9. Reiterating the above grounds, learned counsel
for the appellant Sri Shivanand V.Pattanshetti, vehemently
contended that the trial Judge has grossly erred in
recording an order of conviction against the accused
resulting in miscarriage of justice and sought for allowing
the appeal. He pointed out that panch witnesses namely
Vittal and Prasad Kamble have turned hostile to the case of
the prosecution and therefore the very seizure
panchanama is not properly proved by the prosecution and
in such circumstances, placing reliance on the testimony of
the head of the raid party and the official witness alone
would not be sufficient enough to record an order of
conviction against the accused for the aforesaid offences
and sought for allowing the appeal.
10. Per contra, learned High Court Government
Pleader Sri Gururaj V.Hasilkar vehemently contended that
there is no bar in placing reliance on the testimony of the
official witnesses in a matter of this nature for recording an
order of conviction and trial Judge has rightly appreciated
the same by following the dictum of the Hon'ble High Court
of Karnataka in the case of K.K.Rejji and others v.
State by Murdeshwar Police Station, Karwar reported
in 2010 (5) Kar.L.J. 279 and rightly convicted the
accused and sought for dismissal of the appeal.
11. In the light of the arguments put forth on
behalf of the parties, following points would arise for
consideration are ;-
(i) Whether the prosecution is successful in establishing all ingredients to attract the offence punishable under Sections 8(c) punishable under Section 20(b)(ii)(B) of the Narcotic Drugs and Psychotropic Substances Act, 1985?
(ii) Whether the impugned judgment is suffering from legal infirmity or perversity and thus calls for interference?
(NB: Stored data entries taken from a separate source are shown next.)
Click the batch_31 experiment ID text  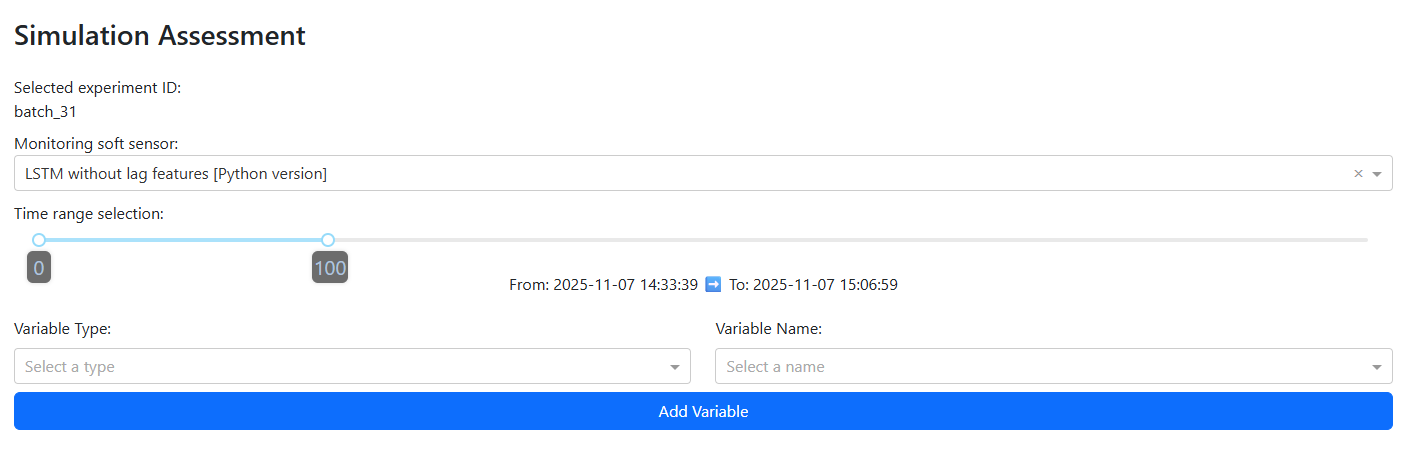[x=46, y=112]
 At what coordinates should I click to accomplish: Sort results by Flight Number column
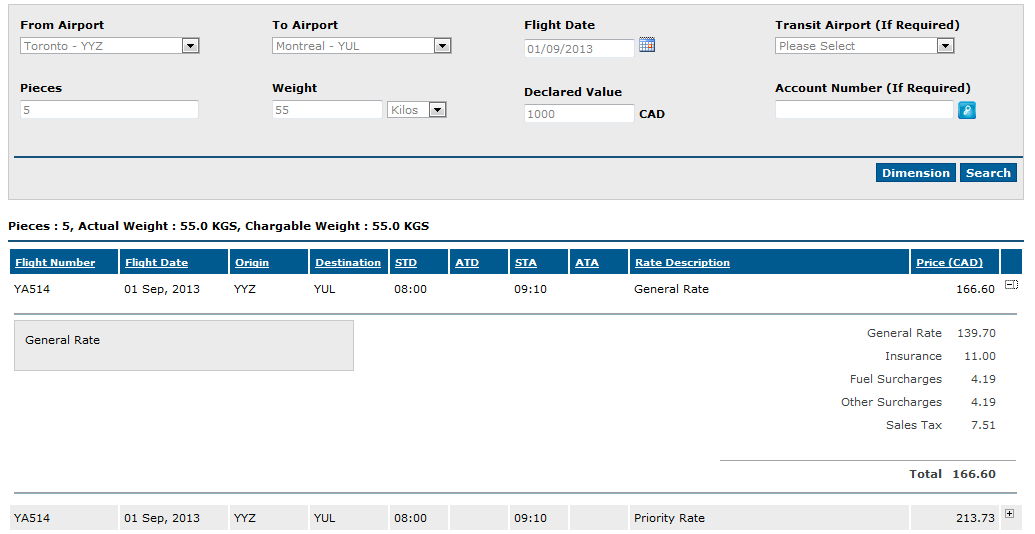[55, 263]
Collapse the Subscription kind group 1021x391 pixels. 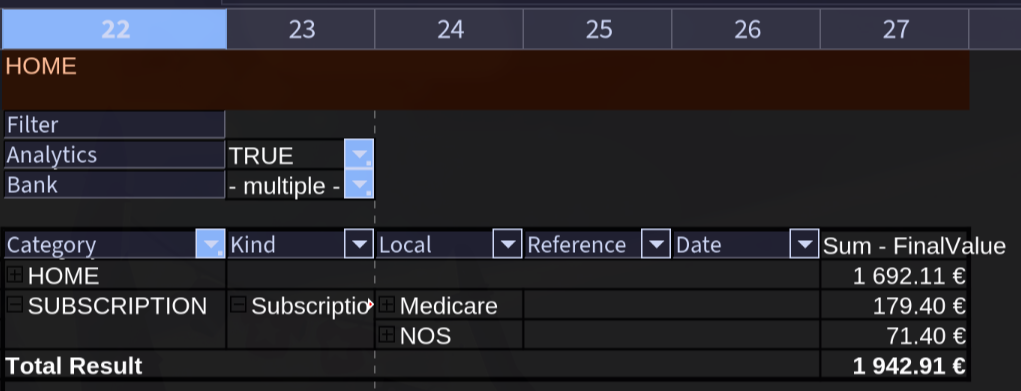coord(238,304)
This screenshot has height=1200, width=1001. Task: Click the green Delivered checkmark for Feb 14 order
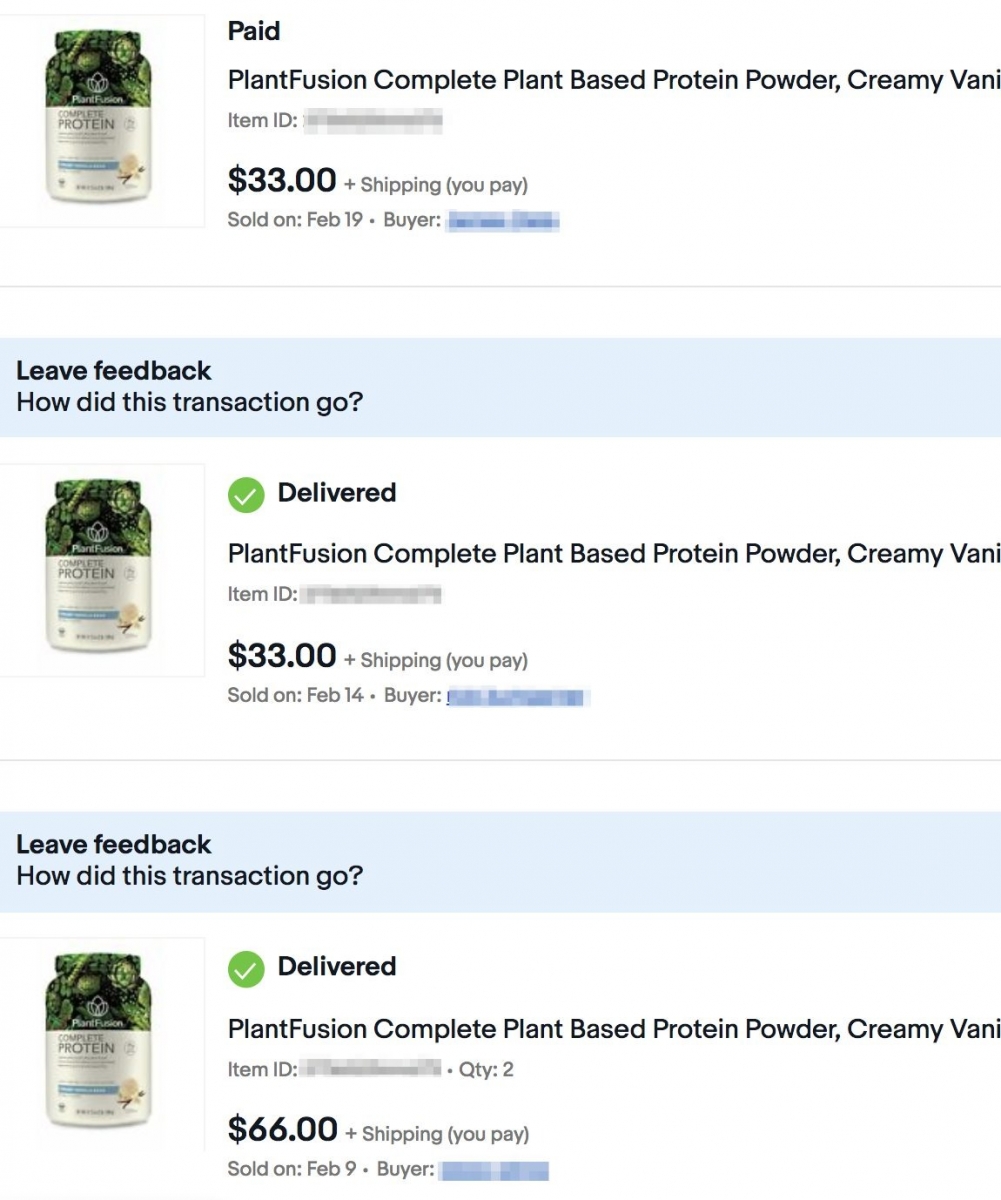[x=246, y=494]
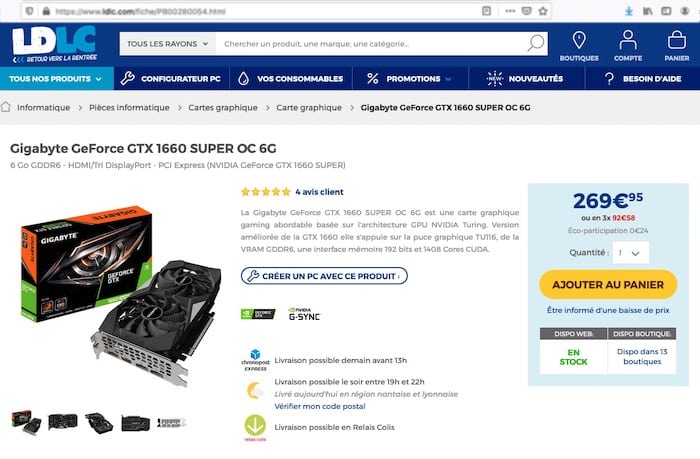Expand the Tous les rayons dropdown
Screen dimensions: 700x459
coord(167,44)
(iii) Whether the sentence is excessive?
Regarding point Nos.1 and 2 :-
12. In the case on hand, in order to prove the
incident that occurred on 29.10.2013, the prosecution
relied on seizure panchanama and the oral testimony of
the panch witnesses. However, PWs.1 and 2 have turned
hostile to the case of the prosecution and they did not
support the case of the prosecution in entirety.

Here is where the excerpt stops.